Toronto city council's top 5 accomplishments in 2012

The transit file dominated at Toronto city council this year, not just via the initial debate about a return to an LRT-based approach to transit expansion but later with the OneCity proposal, which caused quite the initial stir but ultimately had no legs. But even if transit remains the most talked about political subject in the city, there were plenty of other topics on city council's agenda in 2012 — be it bike lanes, service cuts, casinos or pedestrian spaces. Here's a glance at some of the better stuff that council got up to in 2012. Add your suggestions for additional accomplishments in the comments section.

NEUTRALIZING ROB FORD
Truth be told, this process started in 2011 with the vote to kill Doug Ford's looney tunes vision for the Port Lands, but after the ball was rolling, council never slipped back into the Ford-dominated funk that it had slipped into prior to that watershed moment. By the time the 2012 budget debate was all said and done, many of the service cuts the mayor was after had been reversed. And there was the whole transit file. No matter how many times he said the word, Ford just couldn't convince council to go along with his subway plans dreams.

THE RETURN OF TRANSIT CITY
As far as single achievements go, and depending on your point of view, this is was city council's major achievement this year. Transit issues do, of course, remain divisive in Toronto, but the decision to stick with LRT lines for which there's funding in place rather than a subway line with monetary question marks galore was just logical and will certainly serve the city as a whole far better than the alternative, which was never really an alternative at all.

INTRODUCING SEPARATED BIKE LANES
Sure, they might be full of cars and delivery trucks, but Toronto took a tentative first step towards a network of separated bikes this year.
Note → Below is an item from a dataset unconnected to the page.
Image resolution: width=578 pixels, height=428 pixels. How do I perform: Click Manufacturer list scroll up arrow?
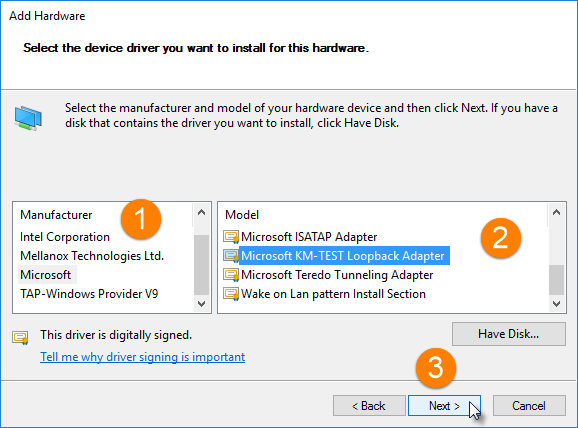(201, 212)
The work on Sherbourne Street officially wrapped up this week and new bikeways are coming for Queens Quay and Wellesley-Hoskin in 2013. Despite the Jarvis' debacle, "swimming with the sharks" has might just be getting better in Toronto.
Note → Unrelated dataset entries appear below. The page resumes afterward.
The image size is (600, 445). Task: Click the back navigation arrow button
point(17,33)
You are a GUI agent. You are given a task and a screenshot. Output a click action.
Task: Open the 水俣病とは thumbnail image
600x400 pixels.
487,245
SAVING THREATENED SERVICES
All-round belt tightening meant all kinds of nice things from libraries to lawn bowls were threatened with closure or serious cutbacks in 2012. Thanks to a series of deals and cash recoveries from other revenue sources many of the things that make life in Toronto a little more fun, like affordable access to sports fields, were rescued.

GOING PEDESTRIAN
There are lots of places in Toronto that would more than likely benefit from the removal of cars (Yonge-Dundas anyone?), and despite the mayor's love of the automobile the city added (or consider adding) pedestrian-only spaces at Kensington and St. Lawrence markets as well as on Gould, Willcocks, and John streets.

BONUS

NOT BUILDING A CASINO
As the bag ban shenanigans proved, things are capable of moving in the blink of an eye in the clamshell. When casino companies came knocking with batted eyelashes and and pockets full of cash, city council didn't go weak at the knees. A major gaming facility is still on the cards but at least council is taking time to look at the numbers and hear from local residents.